I am not going to pretend, like some high-flying executives, that my holiday reading list will include any mighty tomes of business and finance – the only financial writer that I can stomach for relaxation and recreation purposes is Michael Lewis, a wonderful author who I have read extensively since picking up Liar’s Poker while working as a tech analyst in the City nearly 15 years ago. Having been reminded of its content by Philip Ryland’s look at the birth of the US junk bond market on page 35 of this week’s issue, I am minded to reread it this week.

The first time I read Liar’s Poker – a semi-autobiographical, semi-historical look at life at aggressive mortgage bond broker Salomon Brothers – I remember thinking how very far away it seemed from the City I worked in just a decade after the events described take place. My broker was hardly salubrious, but the Wall Street of the 1980s came across as the Wild West, a dog-eat-dog world where appalling and brutish behaviour was not just acceptable but desirable and twenty somethings without qualifications made millions. It seemed implausibly awful, but, as I have subsequently discovered, Michael Lewis is not a writer too prone to embellishment.

The 1980s Wall Street was also the era that saw the rise of the activist investor, which is the subject of this week’s cover feature. Such corporate raiders were, of course, immortalised in the film Wall Street and the character Gordon Gekko with his mantra “greed is good”. I suspect that, just as I didn’t recognise the world of US mortgage bond broking, so many working in the Square Mile at the time wouldn’t really have recognised Gordon Gekko, because US-style activism was an import that we never really took to.
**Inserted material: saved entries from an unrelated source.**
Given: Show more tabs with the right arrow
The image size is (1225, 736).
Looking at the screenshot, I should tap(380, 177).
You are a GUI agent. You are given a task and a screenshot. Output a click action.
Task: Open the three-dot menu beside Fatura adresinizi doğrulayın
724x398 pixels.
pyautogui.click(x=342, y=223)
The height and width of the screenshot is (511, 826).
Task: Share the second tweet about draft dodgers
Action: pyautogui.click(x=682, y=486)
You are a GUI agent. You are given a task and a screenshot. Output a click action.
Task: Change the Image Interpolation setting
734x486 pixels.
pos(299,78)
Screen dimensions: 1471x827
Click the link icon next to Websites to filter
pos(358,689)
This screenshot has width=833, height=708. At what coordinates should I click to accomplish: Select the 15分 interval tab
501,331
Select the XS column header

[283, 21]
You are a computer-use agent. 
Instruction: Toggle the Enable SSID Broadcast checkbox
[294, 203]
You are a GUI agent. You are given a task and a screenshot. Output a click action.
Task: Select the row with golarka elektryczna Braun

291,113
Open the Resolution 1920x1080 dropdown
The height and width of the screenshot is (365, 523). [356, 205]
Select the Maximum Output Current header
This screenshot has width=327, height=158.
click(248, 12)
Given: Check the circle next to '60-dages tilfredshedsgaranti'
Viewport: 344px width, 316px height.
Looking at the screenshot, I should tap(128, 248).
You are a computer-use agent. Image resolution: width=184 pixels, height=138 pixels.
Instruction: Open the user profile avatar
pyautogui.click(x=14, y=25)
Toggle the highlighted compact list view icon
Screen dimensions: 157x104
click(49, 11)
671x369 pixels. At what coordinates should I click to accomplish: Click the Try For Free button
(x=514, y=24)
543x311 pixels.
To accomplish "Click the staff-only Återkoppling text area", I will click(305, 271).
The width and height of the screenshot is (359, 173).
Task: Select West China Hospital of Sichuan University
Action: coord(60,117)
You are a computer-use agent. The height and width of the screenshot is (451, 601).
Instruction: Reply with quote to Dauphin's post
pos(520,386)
Until now that is. It was also Philip Ryland – whose own City career began in the early 80s – who suggested a couple of years ago that US activists might begin to wake up to the wealth of opportunity here in the UK. Scanning the pages of the magazine over the past few weeks, there do now appear to be far more shareholders agitating for corporate action than previously. I reckon we should welcome them: unlike the corporate raiders of yesteryear, the interests of today’s activists are far more aligned to shareholders like you and I – that is shaking the sometimes cozy corporate and fund management worlds out of their slumber to deliver better returns. And now, for me, a week of inactivity...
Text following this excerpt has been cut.